No. 79 – Minnesota Vikings
- Position: Offensive tackle
- Roster status: Practice squad

Personal information
- Born: January 15, 2002 (age 24) Stoughton, Wisconsin, U.S.
- Listed height: 6 ft 7 in (2.01 m)
- Listed weight: 314 lb (142 kg)

Career information
- High school: Stoughton (WI)
- College: Wisconsin (2020–2024)
- NFL draft: 2025: 7th round, 218th overall pick

Career history
- Atlanta Falcons (2025); Minnesota Vikings (2026–present)*;
- * Offseason or practice squad member only

Career NFL statistics as of 2025
- Games played: 10
- Stats at Pro Football Reference

= Jack Nelson (offensive tackle) =

American football player (born 2002)

Jack Nelson (born January 15, 2002) is an American professional football offensive tackle for the Minnesota Vikings of the National Football League (NFL). He played college football for the Wisconsin Badgers and was selected by the Atlanta Falcons in the seventh round of the 2025 NFL draft.

== Early life ==
Nelson attended Stoughton High School in Stoughton, Wisconsin. He was rated as a five-star recruit and committed to play college football for the Wisconsin Badgers.

== College career ==

Nelson after a 2024 game

Nelson was redshirted as a freshman in 2020 and appeared in one game against Michigan. In 2021, he started all 13 games for the Badgers at right guard and earned honorable mention all-Big Ten Conference honors. During the 2022 season, Nelson started all 12 games at left tackle for Wisconsin.

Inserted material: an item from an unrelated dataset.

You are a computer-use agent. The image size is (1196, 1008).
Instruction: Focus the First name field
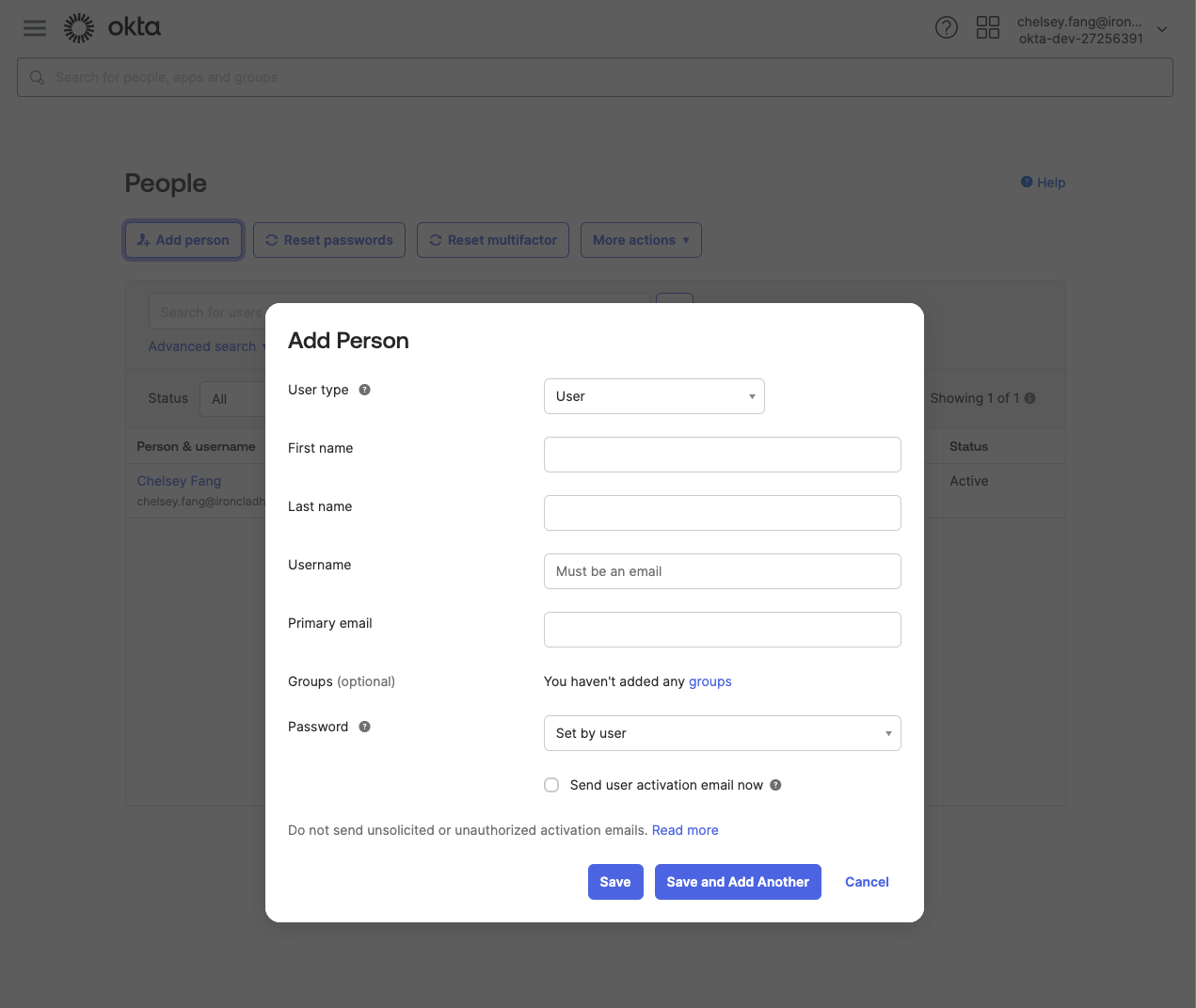723,455
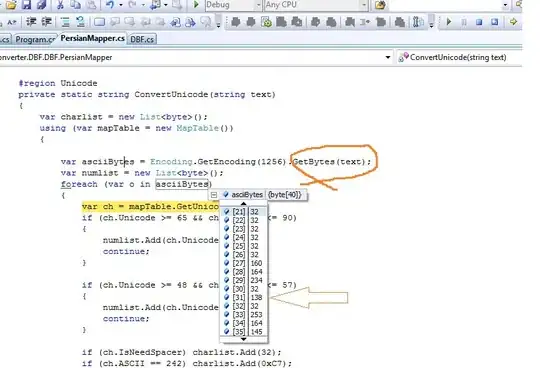
Task: Collapse the asciiBytes datatip expander
Action: tap(214, 195)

In the 2023 season, he started all 13 games for the Badgers at left tackle.

==Professional career==

Pre-draft measurables
| Height | Weight | Arm length | Hand span | Wingspan | Bench press |
| 6 ft 7 in (2.01 m) | 314 lb (142 kg) | 33+1⁄2 in (0.85 m) | 10 in (0.25 m) | 6 ft 9+3⁄8 in (2.07 m) | 23 reps |
All values from NFL Combine/Pro Day

===Atlanta Falcons===
Nelson was selected by the Atlanta Falcons in the seventh round, 218th overall, of the 2025 NFL draft.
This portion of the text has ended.